As this is only my second year with the garden, I feel odd calling it no-till, since it was tilled last year to loosen up the turf and make it easier to mound the dirt into permanent raised beds. Eventually I hope the garden will expand to at least a couple of acres, but it's a slow process and I've got a lot to learn along the way.

Sometimes I feel it's almost blasphemous to say that you can farm without plowing, fertilizing, or spraying, but no-till farms that do use fertilizers, herbicides, and pesticides are fairly well-accepted today. My chemical-free version, however, is rather rare, but it has been done successfully in the past. I will discuss two of my greatest farming inspirations later on this year, but I'll start out with an example closer to home. Here's an excerpt from the 1590 edition of A Briefe and True Report of the New Found Land of Virginia by Thomas Harriott:

"The ground they never fatten with mucke, dounge or any other thing; neither plow nor digge it as we in England, but onely prepare it in sort as followeth. A fewe daies before they sowe or set, the men with wooden instruments, made almost in forme of mattockes or hoes with long handles; the women with short peckers or parers, because they use them sitting, of a foote long and about five inches in breadth: doe onely breake the upper part of the ground to rayse up the weedes, grasse, & old stubbes of corne stalkes with their rootes. The which after a day or twoes drying in the Sunne, being scrapte up into many small heapes, to save them labour for carrying them away; they burne into ashes. (And whereas some may thinke that they use the ashes for to better the grounde; I say that then they woulde eyther disperse the ashes abroade; which wee observed they doe not, except the heapes bee too great: or els would take speciall care to set their corne where the ashes lie, which also wee finde they are carelesse of.) And this is all the husbanding of their ground that they use."

This is not meant to idealize the Native Americans, but to show that there was a history of an all-natural, no-till agriculture in this country, and indeed, in this particular region.

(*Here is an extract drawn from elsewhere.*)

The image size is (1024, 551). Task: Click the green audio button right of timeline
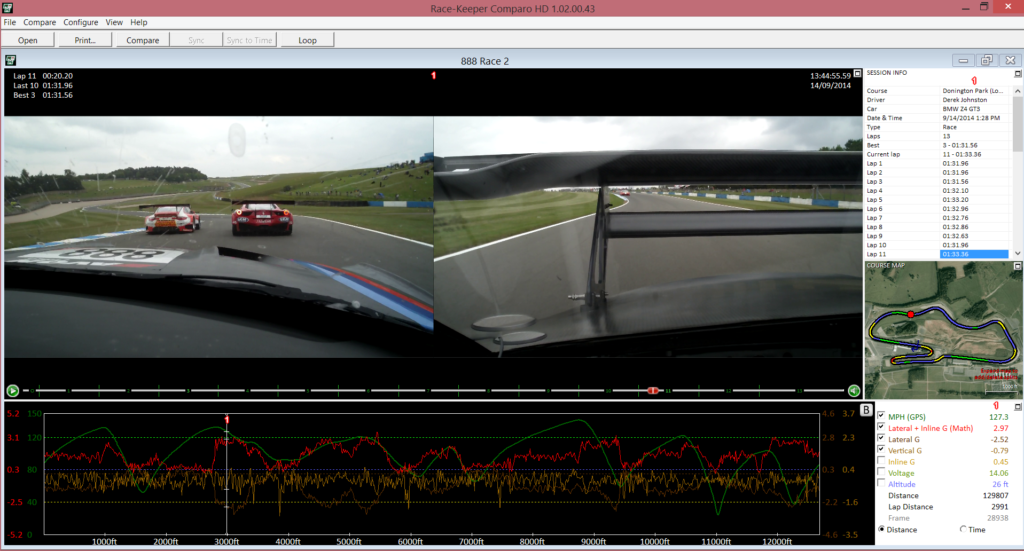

Native settlements were not intended to be permanent, and if the fertility of their gardens declined, new land could be cleared. This is not so applicable today as a farm is usually expected to remain in use for generations, and new land is becoming increasingly harder to use for agriculture due to development and a decline in the number of farmers.


Theodor de Bry's engraving of the town of Secotan was based on John White's watercolors. The crops growing include tobacco (uppowoc), corn, pumpkins, and sunflowers.